A história de Brasília pode ser contada por quem viu a cidade sair do papel, mas também por quem nasceu com ela. Mais de seis décadas após a inauguração da capital, o crescimento da população local revela que, mesmo planejada para receber migrantes, a cidade passou a ser, cada vez mais, formada por pessoas que nasceram e sempre viveram em território brasiliense.
O advogado Antônio Cândido Osório Neto é um exemplo dessa transformação. Ele nasceu em março de 1960, poucas semanas antes da inauguração oficial de Brasília, e acompanhou de perto a consolidação da capital federal.
Filho de pioneiros, Antônio Cândido viu o projeto idealizado no cerrado ganhar forma e se transformar na metrópole que hoje reúne mais de três milhões de habitantes. Ao longo dos anos, ele presenciou as mudanças que marcaram a cidade, da falta de estrutura nos primeiros anos ao crescimento acelerado das regiões administrativas.
“Meu pai, gaúcho, veio para Brasília em 1957. Ele conheceu minha mãe durante as idas e vindas de Goiânia, já que minha mãe é goianense. Os dois se casaram em 1959, em Goiânia, vieram para Brasília logo após e eu nasci em março do ano seguinte”, contou Osório.
Ao se recordar dos primeiros anos da capital, que também marcam o início de sua vida, o advogado destacou que, em Brasília, não havia violência. “Brasília era muito mais tranquila. O trânsito era tranquilo, quase não existia violência. A segurança, ao menos no Plano Piloto, era absoluta. E, ao longo dessas mais de seis décadas, nunca me mudei daqui. Minhas filhas nasceram aqui, meu último filho nasceu aqui”, reforçou.
O relato de Antônio mostra que a trajetória pessoal dele se confunde com a própria evolução da capital. Brasília deixou de ser apenas um projeto arquitetônico e passou a abrigar novas gerações, que já nasceram na cidade e hoje representam a maior parte da população.
Dados do Instituto de Pesquisa e Estatística do Distrito Federal (IPEDF) mostram que 55,5% dos moradores da capital são brasilienses de nascimento, um número que reflete uma mudança significativa no perfil demográfico da cidade.

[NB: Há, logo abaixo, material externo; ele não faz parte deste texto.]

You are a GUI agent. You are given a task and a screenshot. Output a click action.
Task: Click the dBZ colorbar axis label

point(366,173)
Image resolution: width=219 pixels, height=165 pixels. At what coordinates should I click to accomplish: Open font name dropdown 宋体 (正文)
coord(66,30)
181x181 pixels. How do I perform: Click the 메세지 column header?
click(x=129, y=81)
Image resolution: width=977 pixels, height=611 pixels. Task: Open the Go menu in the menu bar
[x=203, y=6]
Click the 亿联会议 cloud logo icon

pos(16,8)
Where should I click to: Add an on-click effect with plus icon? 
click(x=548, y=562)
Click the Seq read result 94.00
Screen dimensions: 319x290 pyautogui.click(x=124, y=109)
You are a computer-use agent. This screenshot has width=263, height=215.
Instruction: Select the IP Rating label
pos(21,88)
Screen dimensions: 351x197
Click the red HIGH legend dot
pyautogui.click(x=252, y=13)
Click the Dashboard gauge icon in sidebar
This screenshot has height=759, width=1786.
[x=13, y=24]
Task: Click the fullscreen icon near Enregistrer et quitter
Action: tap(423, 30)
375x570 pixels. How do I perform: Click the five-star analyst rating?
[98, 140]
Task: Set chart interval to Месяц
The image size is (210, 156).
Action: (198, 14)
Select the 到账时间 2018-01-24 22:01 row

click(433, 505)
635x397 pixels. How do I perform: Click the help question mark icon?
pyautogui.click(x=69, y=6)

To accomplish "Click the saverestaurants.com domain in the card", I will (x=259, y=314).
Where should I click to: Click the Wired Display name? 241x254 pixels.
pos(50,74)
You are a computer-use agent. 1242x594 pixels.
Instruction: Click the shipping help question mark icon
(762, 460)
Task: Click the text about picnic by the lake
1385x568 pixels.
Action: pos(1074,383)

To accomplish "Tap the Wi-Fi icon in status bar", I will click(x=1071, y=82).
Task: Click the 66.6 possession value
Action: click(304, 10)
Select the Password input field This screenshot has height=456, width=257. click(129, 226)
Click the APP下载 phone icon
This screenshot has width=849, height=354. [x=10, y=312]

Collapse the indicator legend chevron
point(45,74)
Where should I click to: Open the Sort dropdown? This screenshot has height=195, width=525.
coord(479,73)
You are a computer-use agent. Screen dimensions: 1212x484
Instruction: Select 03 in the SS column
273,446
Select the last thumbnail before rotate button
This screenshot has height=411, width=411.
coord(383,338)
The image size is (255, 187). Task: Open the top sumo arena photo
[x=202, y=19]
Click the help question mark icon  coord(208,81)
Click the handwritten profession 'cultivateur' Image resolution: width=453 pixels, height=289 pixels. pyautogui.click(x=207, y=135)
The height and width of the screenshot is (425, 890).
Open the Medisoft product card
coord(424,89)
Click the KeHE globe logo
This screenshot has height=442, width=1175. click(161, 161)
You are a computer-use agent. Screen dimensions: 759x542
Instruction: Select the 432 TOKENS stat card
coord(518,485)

Esse crescimento também aparece dentro das famílias. Se antes era raro encontrar alguém nascido em Brasília, hoje já existem casos de até três gerações consecutivas de brasilienses.
Assim, a cidade construída com o trabalho dos candangos agora vê surgir uma identidade própria, formada por quem nasceu e cresceu aqui. Entre memórias e transformações, Brasília segue avançando cada vez mais marcada pela história de seus próprios moradores.
“Eu me sinto muito bem em relação a Brasília, inclusive a minha mãe é uma batalhadora incansável pela cidade. No auge de seus 88 anos, ela continua lutando bravamente, inclusive politicamente, pela cidade. Eu não me vejo morando em outro lugar. A tranquilidade, a não poluição do ar, são qualidades que não encontramos facilmente em outra metrópole“, concluiu Antônio Cândido.